SET EXERCISE: Could you copy out the rows below word for word, leaving the pictures out?

MATERIAL PROVIDED:
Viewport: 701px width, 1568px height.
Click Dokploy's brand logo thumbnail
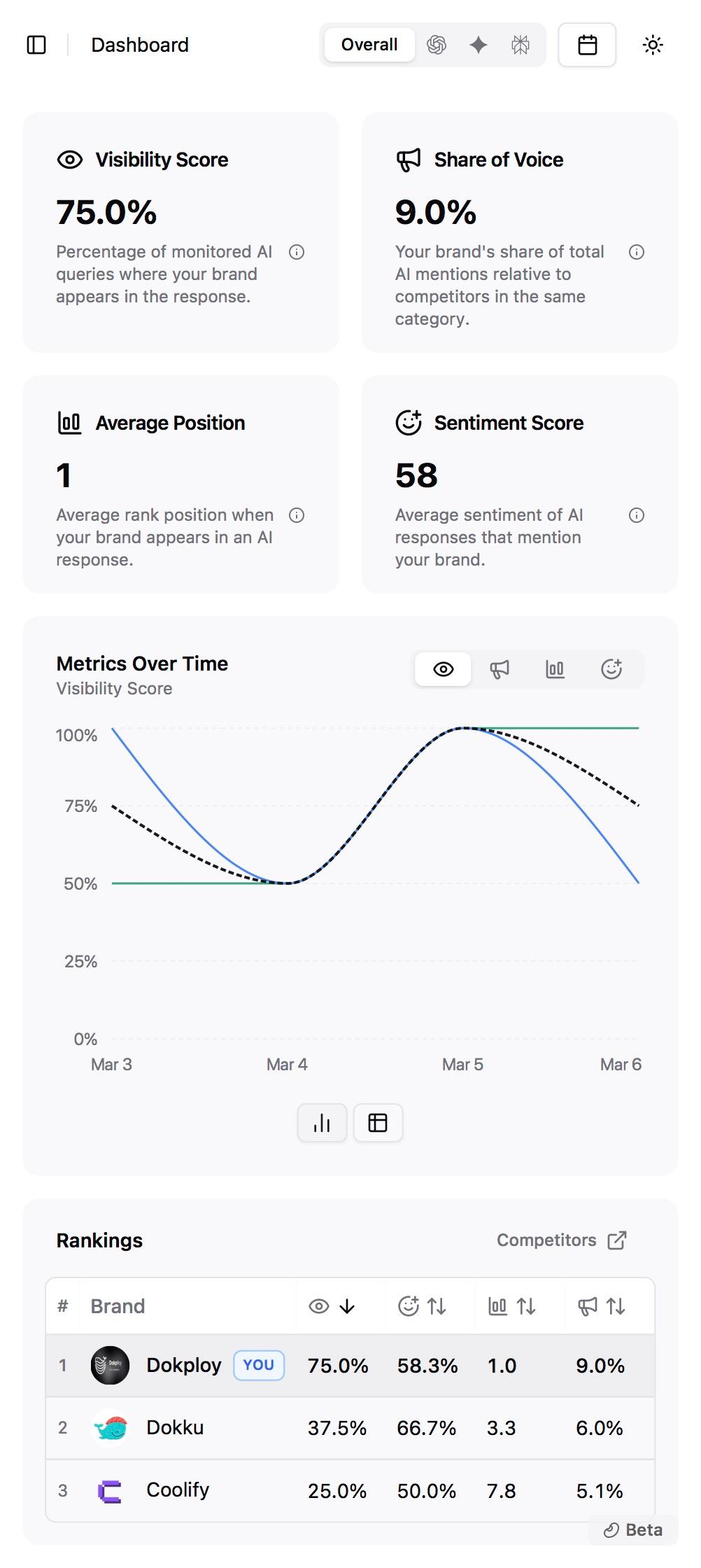coord(111,1364)
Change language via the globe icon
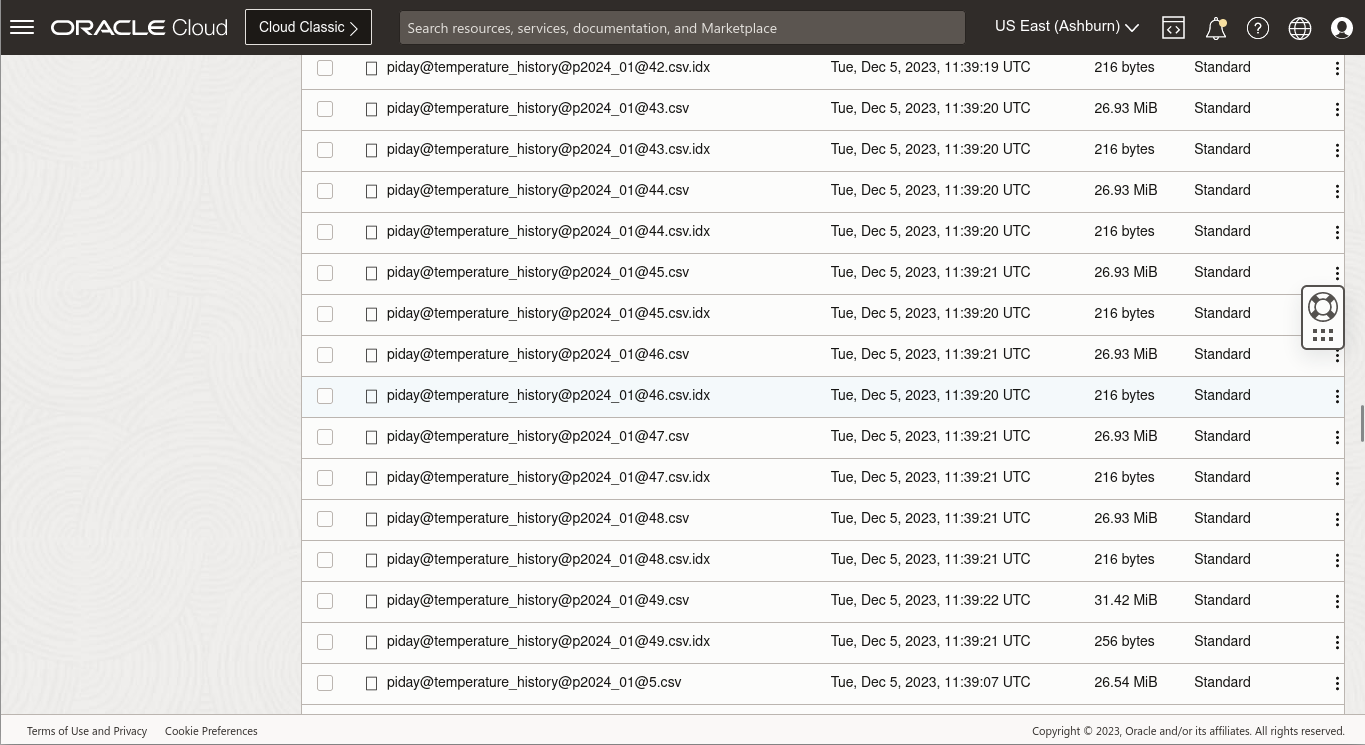 click(1299, 28)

ANSWER FOR THIS EXERCISE:
Viewport: 701px width, 1568px height.
Click Dokploy's brand logo thumbnail
coord(111,1364)
Change language via the globe icon
 click(1299, 28)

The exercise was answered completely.